The diocese ended up replacing Prosser with another investigator, Chris Manning, who told the Catholic news publication, The Pillar, he interviewed only the former employee and not the man who said he was sexually assaulted. The lawsuit relies heavily on revelations unearthed by The Pillar, which first reported on Stika’s removal of Prosser in May 2021.

  • Documents and communications of private meetings with priests

This broad request could be seen as a cover to blanket any interactions Stika has had with priests over the past two years, and it’s certainly a way for the church to suppress specific comments from the bishop, who told priests that the man who said he was sexually assaulted was a predator, according to his lawsuit.

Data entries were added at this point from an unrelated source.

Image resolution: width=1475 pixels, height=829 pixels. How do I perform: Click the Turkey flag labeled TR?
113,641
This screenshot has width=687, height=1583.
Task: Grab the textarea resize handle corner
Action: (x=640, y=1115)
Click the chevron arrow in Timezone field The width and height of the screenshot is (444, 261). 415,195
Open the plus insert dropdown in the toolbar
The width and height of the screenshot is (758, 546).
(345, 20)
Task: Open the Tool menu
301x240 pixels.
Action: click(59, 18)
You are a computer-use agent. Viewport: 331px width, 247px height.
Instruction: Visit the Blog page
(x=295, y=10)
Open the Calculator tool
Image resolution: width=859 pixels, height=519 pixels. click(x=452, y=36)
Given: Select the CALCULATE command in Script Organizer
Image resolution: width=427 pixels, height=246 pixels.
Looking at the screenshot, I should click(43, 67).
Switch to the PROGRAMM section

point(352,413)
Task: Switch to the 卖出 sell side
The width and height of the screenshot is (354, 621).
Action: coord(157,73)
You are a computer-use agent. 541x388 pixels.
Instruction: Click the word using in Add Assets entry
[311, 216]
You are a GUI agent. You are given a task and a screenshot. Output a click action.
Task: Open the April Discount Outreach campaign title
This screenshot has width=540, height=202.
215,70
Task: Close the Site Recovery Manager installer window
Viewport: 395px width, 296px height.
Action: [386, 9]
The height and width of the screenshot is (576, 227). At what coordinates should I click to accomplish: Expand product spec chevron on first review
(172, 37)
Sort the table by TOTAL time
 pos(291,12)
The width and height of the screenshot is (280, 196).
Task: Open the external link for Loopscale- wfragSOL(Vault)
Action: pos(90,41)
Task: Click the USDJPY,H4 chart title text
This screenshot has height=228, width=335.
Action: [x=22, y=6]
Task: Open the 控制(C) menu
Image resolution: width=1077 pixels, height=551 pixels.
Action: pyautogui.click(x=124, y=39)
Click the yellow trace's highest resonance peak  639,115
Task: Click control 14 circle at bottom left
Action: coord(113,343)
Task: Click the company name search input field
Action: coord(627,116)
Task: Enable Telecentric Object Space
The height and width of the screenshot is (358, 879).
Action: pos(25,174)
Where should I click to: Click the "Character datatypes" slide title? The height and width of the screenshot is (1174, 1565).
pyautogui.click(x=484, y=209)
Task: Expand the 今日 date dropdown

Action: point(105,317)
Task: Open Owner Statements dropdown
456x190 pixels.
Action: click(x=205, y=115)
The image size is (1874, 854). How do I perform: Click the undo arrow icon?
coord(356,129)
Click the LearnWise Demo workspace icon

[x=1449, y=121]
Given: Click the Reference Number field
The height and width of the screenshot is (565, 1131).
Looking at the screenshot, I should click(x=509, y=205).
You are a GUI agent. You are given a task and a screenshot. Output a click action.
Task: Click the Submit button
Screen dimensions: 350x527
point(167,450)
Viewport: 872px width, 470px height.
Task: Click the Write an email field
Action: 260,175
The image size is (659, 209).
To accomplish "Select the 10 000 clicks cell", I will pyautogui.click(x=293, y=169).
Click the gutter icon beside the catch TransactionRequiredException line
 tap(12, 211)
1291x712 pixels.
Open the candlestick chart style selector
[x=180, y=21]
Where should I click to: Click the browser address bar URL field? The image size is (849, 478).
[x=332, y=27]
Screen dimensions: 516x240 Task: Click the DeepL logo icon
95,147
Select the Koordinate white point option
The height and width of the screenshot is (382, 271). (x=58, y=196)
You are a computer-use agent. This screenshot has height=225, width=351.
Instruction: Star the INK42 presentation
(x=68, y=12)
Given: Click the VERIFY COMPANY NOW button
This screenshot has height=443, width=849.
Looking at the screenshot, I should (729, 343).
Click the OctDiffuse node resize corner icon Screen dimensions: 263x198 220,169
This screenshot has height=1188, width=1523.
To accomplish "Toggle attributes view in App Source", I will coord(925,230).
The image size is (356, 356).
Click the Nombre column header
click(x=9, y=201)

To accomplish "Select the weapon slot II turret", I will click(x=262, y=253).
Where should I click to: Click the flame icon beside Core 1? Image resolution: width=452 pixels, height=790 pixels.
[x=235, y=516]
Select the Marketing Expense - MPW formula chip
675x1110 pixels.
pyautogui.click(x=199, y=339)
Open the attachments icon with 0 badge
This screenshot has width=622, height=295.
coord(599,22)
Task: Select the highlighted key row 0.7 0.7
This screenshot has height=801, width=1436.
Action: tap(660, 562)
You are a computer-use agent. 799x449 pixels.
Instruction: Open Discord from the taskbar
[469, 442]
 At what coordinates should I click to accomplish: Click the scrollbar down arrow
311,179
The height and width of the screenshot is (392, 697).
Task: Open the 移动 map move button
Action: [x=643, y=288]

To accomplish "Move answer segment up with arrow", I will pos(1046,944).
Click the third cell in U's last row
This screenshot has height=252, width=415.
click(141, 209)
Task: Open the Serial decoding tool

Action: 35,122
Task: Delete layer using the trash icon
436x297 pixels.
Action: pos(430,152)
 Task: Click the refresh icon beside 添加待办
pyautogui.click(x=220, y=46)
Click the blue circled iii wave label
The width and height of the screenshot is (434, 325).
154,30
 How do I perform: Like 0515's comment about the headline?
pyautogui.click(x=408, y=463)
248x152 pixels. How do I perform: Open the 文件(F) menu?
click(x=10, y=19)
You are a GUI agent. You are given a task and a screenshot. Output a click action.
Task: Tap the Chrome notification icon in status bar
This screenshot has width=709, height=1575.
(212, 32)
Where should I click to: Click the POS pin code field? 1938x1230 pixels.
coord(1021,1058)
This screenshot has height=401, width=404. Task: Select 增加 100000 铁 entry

Documents related to ‘Vos Estis,’ and why it’s important

Beginning in 2019 the Catholic Church created a way for priests and others to make complaints about bishops, said James Connell, a whistleblower priest of the Archdiocese of Milwaukee and canon lawyer.

The name of this new reporting process is “Motu Proprio Vos Estis Lux Mundi,” or simply Vos Estis, and it was created by Pope Francis himself.

The church would like to keep these investigative reports secret and previously asked Judge E. Jerome Melson to protect them. The judge declined the church’s request last summer but gave it the opportunity to revisit the request.

Those documents are not supposed to be privileged or private, per church law, said Tom Doyle, a former Jesuit priest and canon lawyer who is an expert in clerical sex abuse.

In a similar case in November, a New York State Supreme Court justice ordered the Archdiocese of New York turn over it’s entire Vos Estis investigative file after the lawyers argued the documents should remain secret.

It’s likely, Connell said, that the Vos Estis reports about Stika are what prompted a visit to the diocese last fall by high-ranking church officials.

In that case, the Vos Estis investigation would have been conducted by the Archdiocese of Louisville (which oversees the Knoxville diocese), he said. If that’s what occurred, either Archbishop Joseph Kurtz (the former bishop of Knoxville) or new Archbishop Shelton Fabre reported their findings to the Vatican.

It makes sense, then, Connell said, that the Vatican gave approval for the apostolic visit that took place the last week of November. That visit is a signal church authorities are concerned, experts told Knox News.

Simply put, Doyle said, “something had to trigger the apostolic visitation.”

A pattern of secrecy

Three months after the diocese and Stika were named in the lawsuit, leaders made the church’s sexual abuse review board meetings much more secretive, including requiring members to sign nondisclosure agreements and disallowing note taking.

The diocese says a more tight-lipped board better protects sexual abuse victims, but sex abuse victim advocates say it protects abusers.

Last week the the man who said he was sexually assaulted refiled his lawsuit after a judge sided with the church in requiring him to file the lawsuit under his legal name, a move abuse experts said was intended to intimidate the man and anyone in the future who considers suing over sexual abuse.